Page excerpt:
┌────────

If you’ve experienced this call, your mind races and chances are you’re thinking the worst: cancer.

One tool helping remove some of the anxiety in diagnosing and treating cancer is digital mammography. Like conventional (analog) mammograms, digital versions take X-ray images. The difference is that digital mammograms create clearer images that can be displayed and enhanced on a computer for a closer look. Conventional mammograms store images on film, where they cant be manipulated.

Having trouble imagining this? Think of your new digital camera, versus an old 35 MM, that lets you crop images, enhance colors, zoom in from afar and see them immediately.

Demand for Digital

The demand is occurring because for certain women those with dense breast tissue, meaning lots of glandular and connective tissue. it's better than film at finding tumors, says Jennie Yoon, MD, board-certified diagnostic radiologist and medical director of Women’s Imaging for AdventHealth.

High breast density increases the risk of breast cancer, for reasons that aren’t entirely clear. On a mammogram, cancer may be obscured by dense breast tissue. Also, tissue may be more vulnerable to malignancy, a possibility researchers are exploring. Although dense tissue is more common in younger women, nearly 40 percent of women over age 50 have dense breasts.

Digital's also good at picking up tiny calcium deposits, or calcifications, which can be, but are not always, a sign of cancer.

Dr. Yoon says another digital advantage includes adjusting features such as contrast and magnification (like you do with digital images from your camera) and seeing things that were blurry or even invisible on film. This increased clarity should result in fewer callbacks of healthy women and increased detection of small cancers.

└────────

Provided information:
┌────────

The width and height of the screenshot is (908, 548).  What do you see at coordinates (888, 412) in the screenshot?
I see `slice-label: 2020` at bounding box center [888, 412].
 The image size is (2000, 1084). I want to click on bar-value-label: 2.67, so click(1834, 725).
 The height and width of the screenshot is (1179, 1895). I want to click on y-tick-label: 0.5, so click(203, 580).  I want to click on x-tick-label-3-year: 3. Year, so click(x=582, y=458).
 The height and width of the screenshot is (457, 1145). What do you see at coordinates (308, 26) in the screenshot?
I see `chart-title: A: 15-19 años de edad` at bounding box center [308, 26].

└────────

Problem description: Reproduce the digital mammography text word for word, starting at "High breast density" and stopping after "sign of cancer.". The entries play no part in this.

Solution to this exercise:
High breast density increases the risk of breast cancer, for reasons that aren’t entirely clear. On a mammogram, cancer may be obscured by dense breast tissue. Also, tissue may be more vulnerable to malignancy, a possibility researchers are exploring. Although dense tissue is more common in younger women, nearly 40 percent of women over age 50 have dense breasts.

Digital's also good at picking up tiny calcium deposits, or calcifications, which can be, but are not always, a sign of cancer.